Plots comparing the analytical-based solution and experimental result for B₀ field distortion along the z-direction (top row) and x-direction (bottom row) for a line passing through the center of each of the three samples. Experimental results were aligned with analytical computations, and masked where B₀ distortion computation became inaccurate due to signal loss near the sample.

Figure 4.

Coronal gradient echo multiple slice (GEMS) imaging of a rat implanted with a twisted gold wire sample (G) in the right hemisphere, and a twisted gold-aluminum composite wire sample (C) in the left hemisphere. The gold-aluminum wire sample created a smaller image artifact and was visible in fewer slices in comparison to the gold wire sample. Slices increase from 1 to 8 from caudal to rostral. Slice thickness 500 μm, in plane resolution 94 μm, matrix size 256 by 256.

Figure 5.

Transverse gradient echo multiple slice (GEMS) imaging (top row) and B₀ mapping (bottom row) of a rat implanted with gold (G) and gold-aluminum composite (C) twisted wire samples. The gold wire sample produced larger artifacts and field distortion than the gold-aluminum sample.
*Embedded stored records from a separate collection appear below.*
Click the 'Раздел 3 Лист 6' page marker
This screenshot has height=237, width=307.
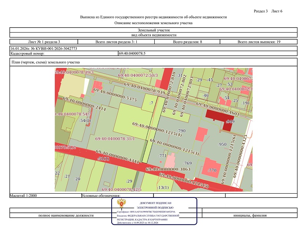tap(268, 11)
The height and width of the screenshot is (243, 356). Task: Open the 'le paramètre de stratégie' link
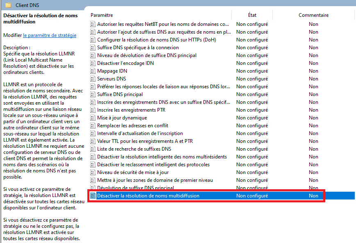[50, 35]
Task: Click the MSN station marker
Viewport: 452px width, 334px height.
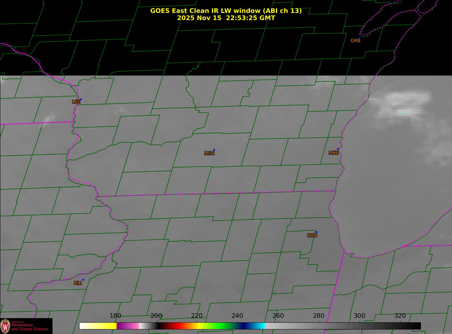Action: (214, 150)
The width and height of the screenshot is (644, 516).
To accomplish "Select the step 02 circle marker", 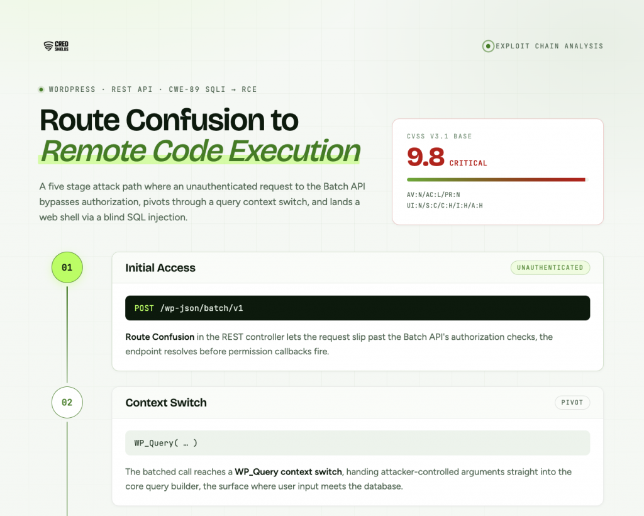I will (x=67, y=402).
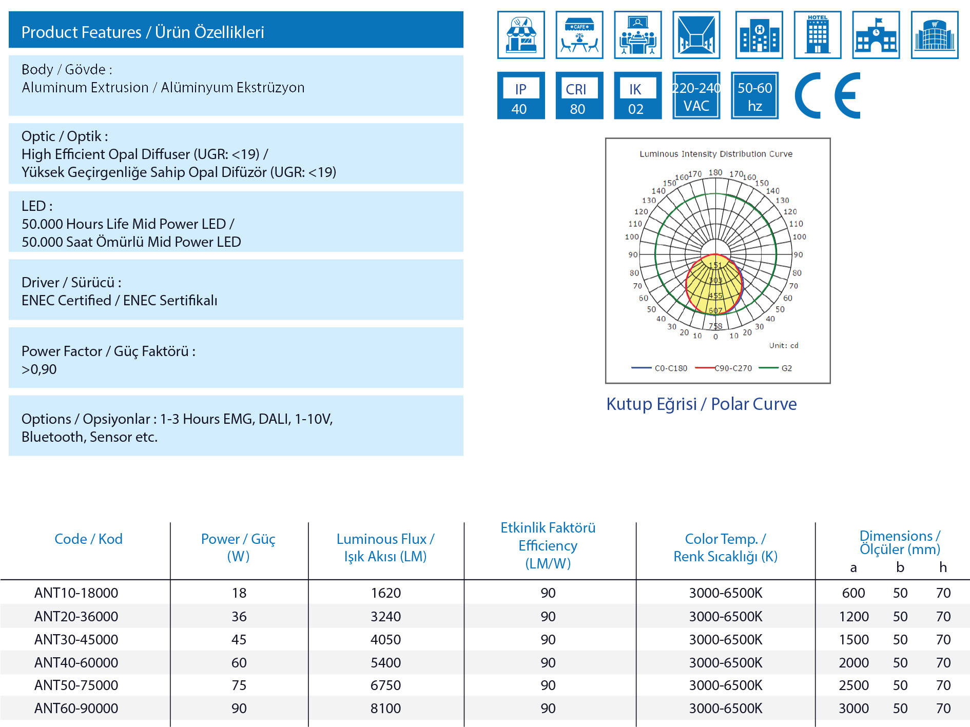This screenshot has width=970, height=727.
Task: Select the HOTEL building icon
Action: 818,35
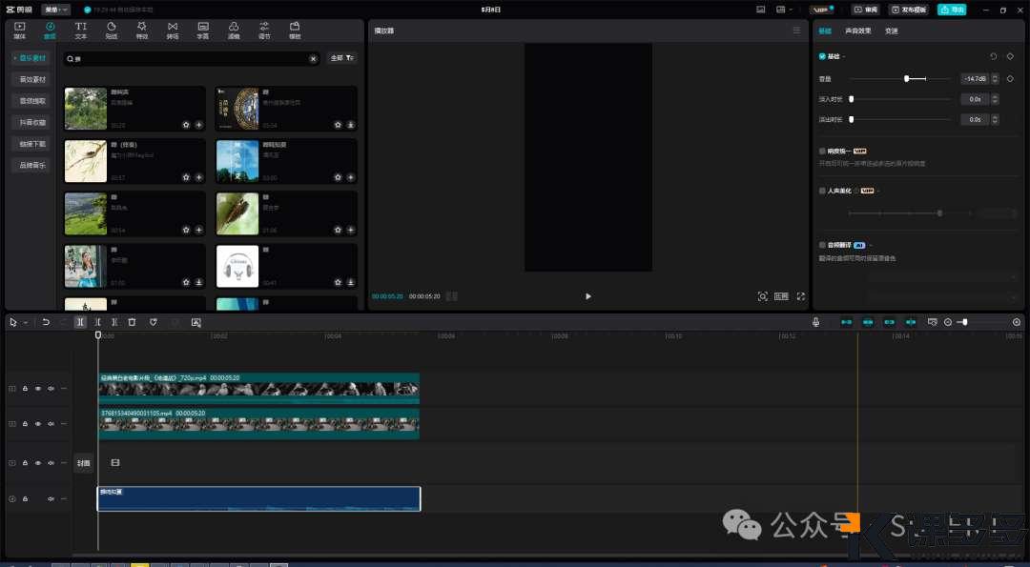Click the undo arrow in timeline toolbar

pos(45,322)
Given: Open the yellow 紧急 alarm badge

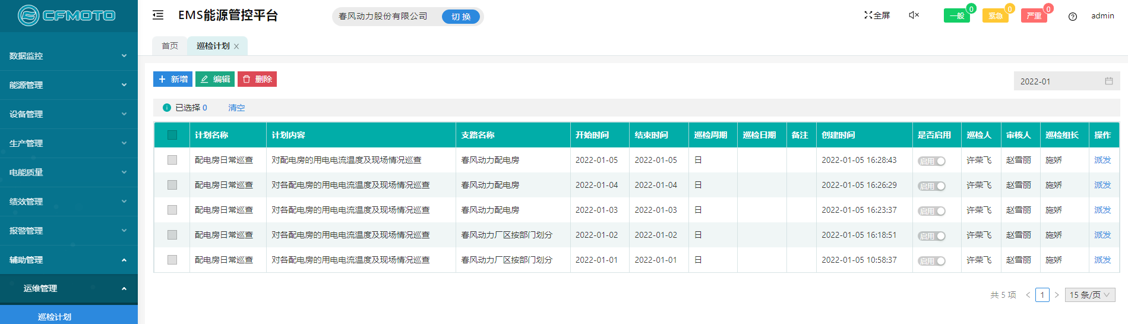Looking at the screenshot, I should (995, 16).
Slice thickness 500 μm, in plane resolution 94 μm, matrix size 256 by 256.

Figure 6.

Coronal echo planar imaging (EPI) of a rat implanted with gold (G) and gold-aluminum composite (C) twisted wire samples. The gold sample produced larger regions of signal loss in comparison with the gold-aluminum sample. Imaging parameters: 64 by 96 matrix, 8 slices, in-plane resolution 250 μm, slice thickness 500 μm, four shots, TE 6 ms, TR 2 seconds per volume.

Figure 7.

Conductance of neural electrode channels in air and in saline bath at 1 kHz (left). The increase in conductance in saline confirms electrode connection and function prior to in vivo testing. Channels 1 and 4 correspond to gold wires, channels 2 and 3 correspond to aluminum wires. Local field potential (LFP) recorded with the gold-aluminum twisted neural electrode in the rat cortex under varying levels of isoflurane anesthesia (2.0%, 1.5%, and 1.2%, right). The recordings from each of the 4 electrode contacts are superimposed in each subplot. As anesthesia level decreased from 2.0% to 1.2%, cortical LFP transitioned from burst suppression (top panel) to sustained oscillation (bottom panel).

Figure 8.

Field distortion computations around wire samples (top row) and estimated transverse signal decay caused by the presence of the wires (bottom row) neglecting encoding gradient effects. (a) 4 gold wires of 100 μm diameter, (b) 2 gold wires 104 μm diameter and 2 aluminum wires 96 μm diameter, (c) 2 gold and 2 aluminum wires 100 μm diameter, (d) 2 gold wires 100 μm diameter and 2 aluminum wires 125 μm diameter, (e) 4 aluminum wires 125 μm diameter.